> **Text section**
━━━━━━
I was one of those eager reader teens, picking up books from the adult section of the library back before there was a thing called YA. But even I rolled my eyes at some of the tomes put on school reading lists. Most were written by people dead long before I was even born, and I will not tell you how long ago that was. Recently, I watched an 8th grader wading through one of the books that was old when I was his age. I had to think: hasn’t anything that portrays the same message been written in the last century?
Fortunately, many modern YA books do provide complexity in characterization, strong plot structure, ethical dilemmas, and important morals. And many do it with a diverse cast and multi-cultural settings, heightening their appeal to the less-than-eager reader.
━━━━━━
> **Given entries**
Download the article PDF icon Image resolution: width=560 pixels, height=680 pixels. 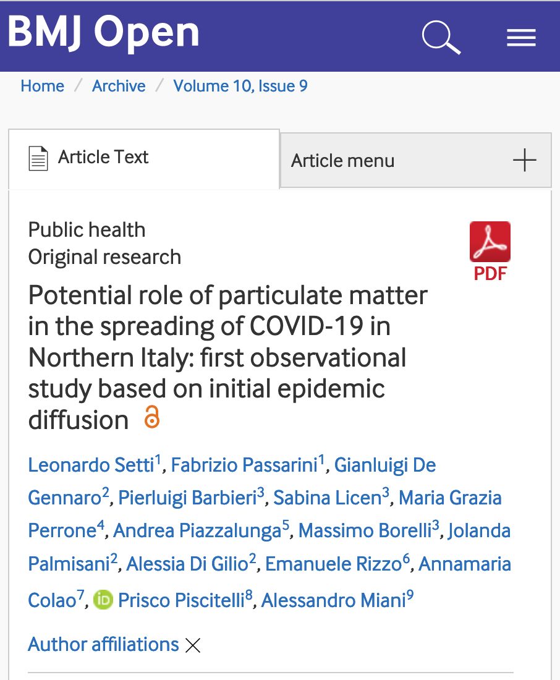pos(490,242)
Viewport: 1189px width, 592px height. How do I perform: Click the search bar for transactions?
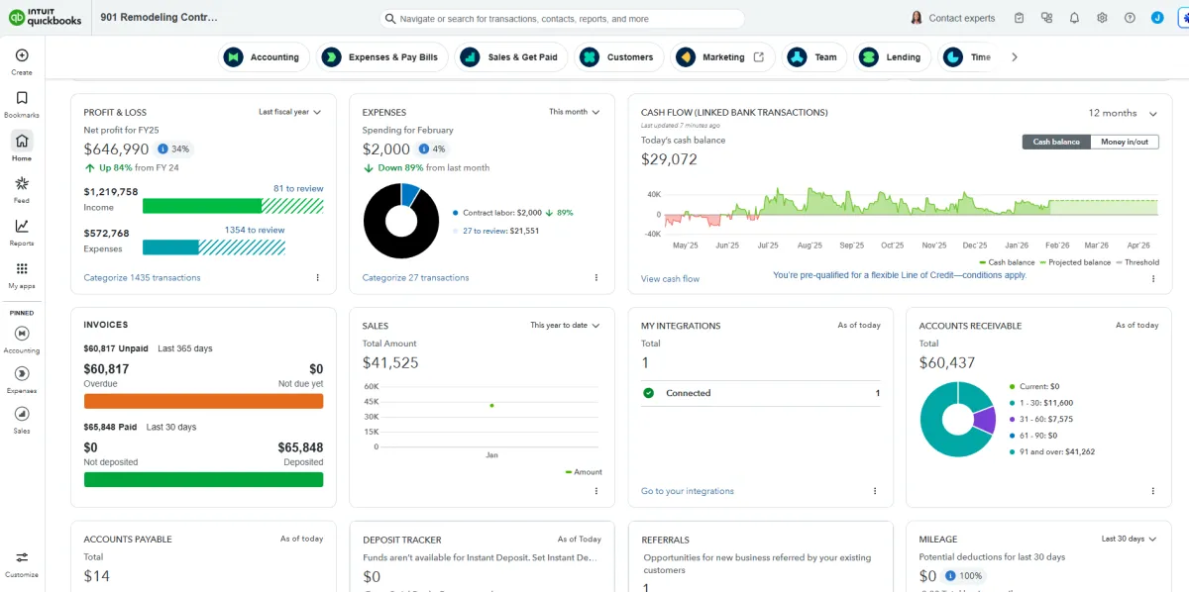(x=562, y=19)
━━━━━━
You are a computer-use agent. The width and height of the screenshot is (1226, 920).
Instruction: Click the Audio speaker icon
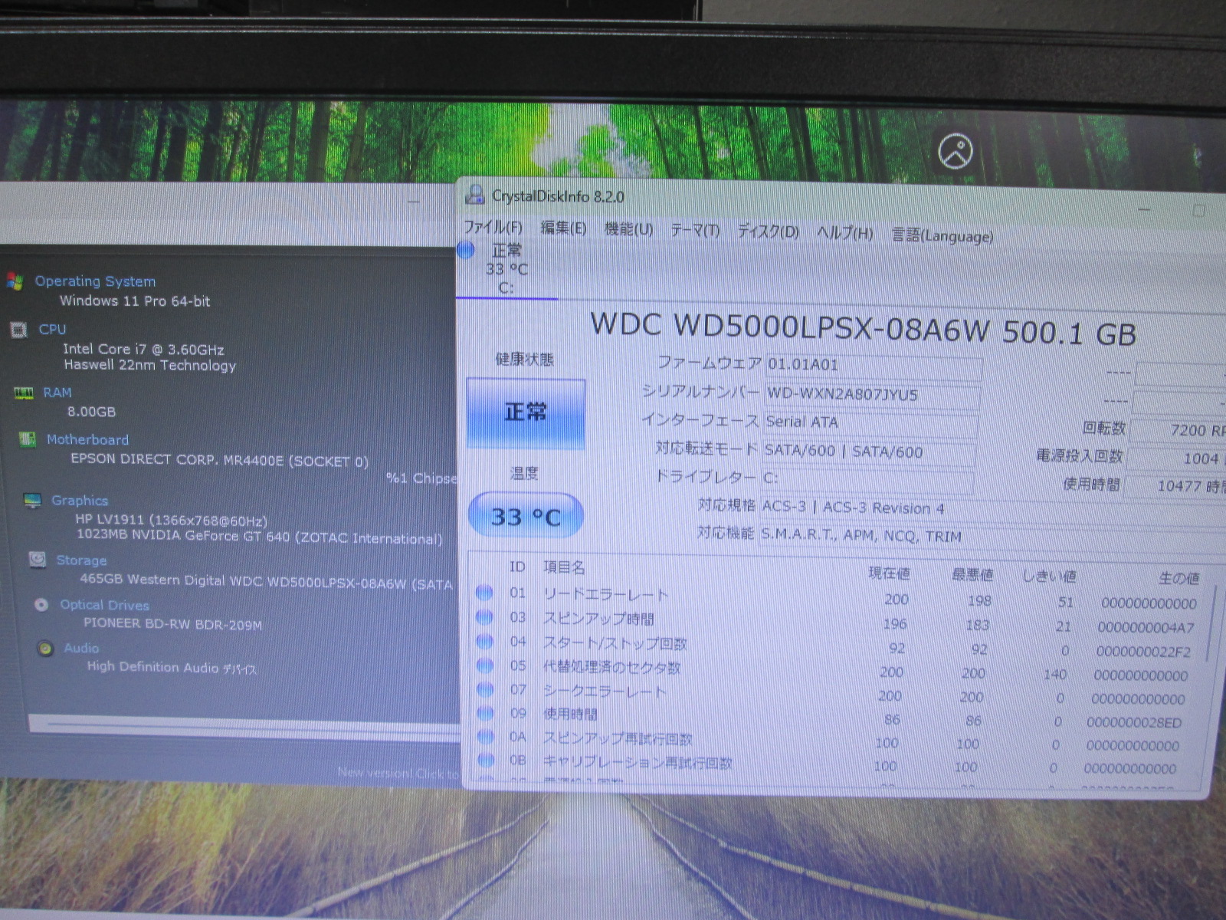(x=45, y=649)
━━━━━━
> **Things to do**
a - In the passage about school reading lists and modern YA books, what grade was the student the writer recently watched reading an old book in?
b - Please continue the passage about school reading lists and modern YA books from its last sentence.

> **Answers below**
a - He was in the 8th grade.

b -
These include books like All The Broken Pieces by Ann Burg (2012). The protagonist of this novel-in-verse is Matt Pim, a Vietnamese-American boy adopted by an American family right after the Vietnam war I vividly remember. (The book is classified as historical fiction; guess how old that make me feel.) Matt faces thoughts of the American GI father who abandoned him and memories of the war and the people he was forced to leave behind. He plays baseball, in part because he likes the game, but mostly to keep his adopted father happy. That’s more important than ever because he fears his adopted parents no longer need him since they have a new baby. There are flashbacks to his life in Vietnam, the war, and the dreadful secret that made his mother send him away while she kept his younger brother. And Matt’s beloved baseball coach is dealing with cancer. There is so much in this slim book that readers may wonder how Matt bears everything on his shoulders. There is courage in action, survivor guilt, what it’s like to be different, and the love of family.